We do Many M365 Migrations that works great but Google is a pain (at the moment :-D )

[gilleslamiral]

The script to run is ./generate_gmail_token not ./oauth2_google.py

[kayvanaarssen]

than i get this error on Google:

so i only ran: ./generate_gmail_token --user=USER@DOMAIN.com

[gilleslamiral]

You may use an old release.

Update with:
https://imapsync.lamiral.info/oauth2/oauth2_gmail/

[kayvanaarssen]

@gilleslamiral Still having the same issue just tried again:

The Advanced button that is stated in your Documentation is not available as you can see.

[gilleslamiral]

Do you use generate_gmail_token release 1.12?

gilles@petite:~/public_html/imapsync/oauth2/oauth2_gmail 11$ more generate_gmail_token
#!/bin/sh

# $Id: generate_gmail_token,v 1.12 2023/05/31 09:31:42 gilles Exp gilles $

https://imapsync.lamiral.info/oauth2/oauth2_gmail/generate_gmail_token

[kayvanaarssen]

Yes I do, downloaded from the link you provided:

[gilleslamiral]

Ok
I don't have this reject when I use it, I just have warnings I can accept

[robertmathews]

I have the same problem: when I try using generate_gmail_token,v 1.12 with Google, I get the Access blocked: imapsync has not completed the Google verification process error:

According to the Google documentation, they allow a certain number of users to be shown a warning they can click past, but when you reach a "user cap", everyone else gets blocked:

Note: Your app is still subject to a tester warning screen, as shown in figure 2, a user cap is in effect, and the refresh token lifetime is limited.

So this is not going to work for other people unless you follow the How to submit your app for verification steps.

[gilleslamiral]

Ok.
Maybe you can try with the Thunderbird client_id

[Avamander]

Google has now blocked all OOB OAuth2 flows:

The out-of-band (OOB) flow has been blocked in order to keep users secure. Follow the Out-of-Band (OOB) flow migration guide linked in the developer docs below to migrate your app to an alternative method.
Request details: redirect_uri=urn:ietf:wg:oauth:2.0:oob

The current scripts unfortunately can't function even if you use your own Client ID and Secret.

[gilleslamiral]

Google has now blocked all OOB OAuth2 flows:
The current scripts unfortunately can't function even if you use your own Client ID and Secret.

The script
https://imapsync.lamiral.info/oauth2/oauth2_gmail/generate_gmail_token
doesn't use OOB anymore.

[Avamander]

The script generate_gmail_token doesn't use OOB anymore.
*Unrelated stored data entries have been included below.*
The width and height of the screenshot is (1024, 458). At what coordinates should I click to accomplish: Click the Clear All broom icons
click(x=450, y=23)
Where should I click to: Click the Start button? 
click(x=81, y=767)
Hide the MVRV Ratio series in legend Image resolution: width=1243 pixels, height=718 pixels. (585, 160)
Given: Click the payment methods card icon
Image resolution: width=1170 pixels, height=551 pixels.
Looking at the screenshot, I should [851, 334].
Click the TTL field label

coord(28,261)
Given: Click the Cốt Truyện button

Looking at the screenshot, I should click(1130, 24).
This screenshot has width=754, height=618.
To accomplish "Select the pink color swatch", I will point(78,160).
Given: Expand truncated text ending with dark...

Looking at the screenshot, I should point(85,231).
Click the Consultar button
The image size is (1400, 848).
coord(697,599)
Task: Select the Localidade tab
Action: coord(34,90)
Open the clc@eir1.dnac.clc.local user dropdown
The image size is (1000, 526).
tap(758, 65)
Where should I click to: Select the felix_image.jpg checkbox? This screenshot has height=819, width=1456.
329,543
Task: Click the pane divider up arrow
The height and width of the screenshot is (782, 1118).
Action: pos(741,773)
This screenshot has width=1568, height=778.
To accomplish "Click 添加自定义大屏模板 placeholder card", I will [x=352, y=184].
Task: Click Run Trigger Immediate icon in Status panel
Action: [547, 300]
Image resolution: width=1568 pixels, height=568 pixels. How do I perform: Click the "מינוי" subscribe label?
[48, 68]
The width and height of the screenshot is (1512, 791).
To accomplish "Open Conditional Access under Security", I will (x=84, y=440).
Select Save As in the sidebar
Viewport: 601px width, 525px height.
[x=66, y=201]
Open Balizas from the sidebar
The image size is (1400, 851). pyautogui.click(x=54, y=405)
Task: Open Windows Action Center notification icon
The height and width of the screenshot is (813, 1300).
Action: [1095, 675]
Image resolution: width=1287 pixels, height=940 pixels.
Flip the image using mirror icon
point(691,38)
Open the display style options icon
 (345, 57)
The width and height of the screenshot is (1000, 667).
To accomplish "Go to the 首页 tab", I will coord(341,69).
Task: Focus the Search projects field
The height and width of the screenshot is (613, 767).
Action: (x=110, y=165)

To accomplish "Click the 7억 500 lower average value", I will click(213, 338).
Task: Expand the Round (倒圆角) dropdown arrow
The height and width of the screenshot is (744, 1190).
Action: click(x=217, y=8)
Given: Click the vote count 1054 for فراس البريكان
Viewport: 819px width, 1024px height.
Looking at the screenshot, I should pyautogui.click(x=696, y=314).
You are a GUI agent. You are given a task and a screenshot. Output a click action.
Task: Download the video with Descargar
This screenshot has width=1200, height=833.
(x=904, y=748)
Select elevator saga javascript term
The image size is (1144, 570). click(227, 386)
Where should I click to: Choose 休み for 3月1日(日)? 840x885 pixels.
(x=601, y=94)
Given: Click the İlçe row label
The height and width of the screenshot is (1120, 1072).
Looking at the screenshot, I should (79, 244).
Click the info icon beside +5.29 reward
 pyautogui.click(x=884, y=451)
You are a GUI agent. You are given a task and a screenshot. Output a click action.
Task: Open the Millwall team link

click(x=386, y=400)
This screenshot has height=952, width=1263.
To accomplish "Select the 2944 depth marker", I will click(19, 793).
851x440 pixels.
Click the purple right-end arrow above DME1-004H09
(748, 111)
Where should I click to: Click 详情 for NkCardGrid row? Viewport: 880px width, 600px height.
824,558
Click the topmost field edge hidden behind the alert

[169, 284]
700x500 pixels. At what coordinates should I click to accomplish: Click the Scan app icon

But the script oauth2_google.py invoked by generate_gmail_token defines REDIRECT_URI = 'urn:ietf:wg:oauth:2.0:oob'.

I'm unfortunately not sure what the replacement should be though, the script would have to start a HTTP listener for that at localhost, no?

[gilleslamiral]

The script generate_gmail_token doesn't use OOB anymore. But the script oauth2_google.py invoked by generate_gmail_token defines REDIRECT_URI = 'urn:ietf:wg:oauth:2.0:oob'.

So I was wrong about OOB. I don't understand why this still works for me.

I'm unfortunately not sure what the replacement should be though, the script would have to start a HTTP listener for that at localhost, no?

Yes. I wrote this for Office365:
https://imapsync.lamiral.info/oauth2/oauth2_office365/oauth2_office365_with_imap

It should work for Gmail, changing the values. I haven't trie it.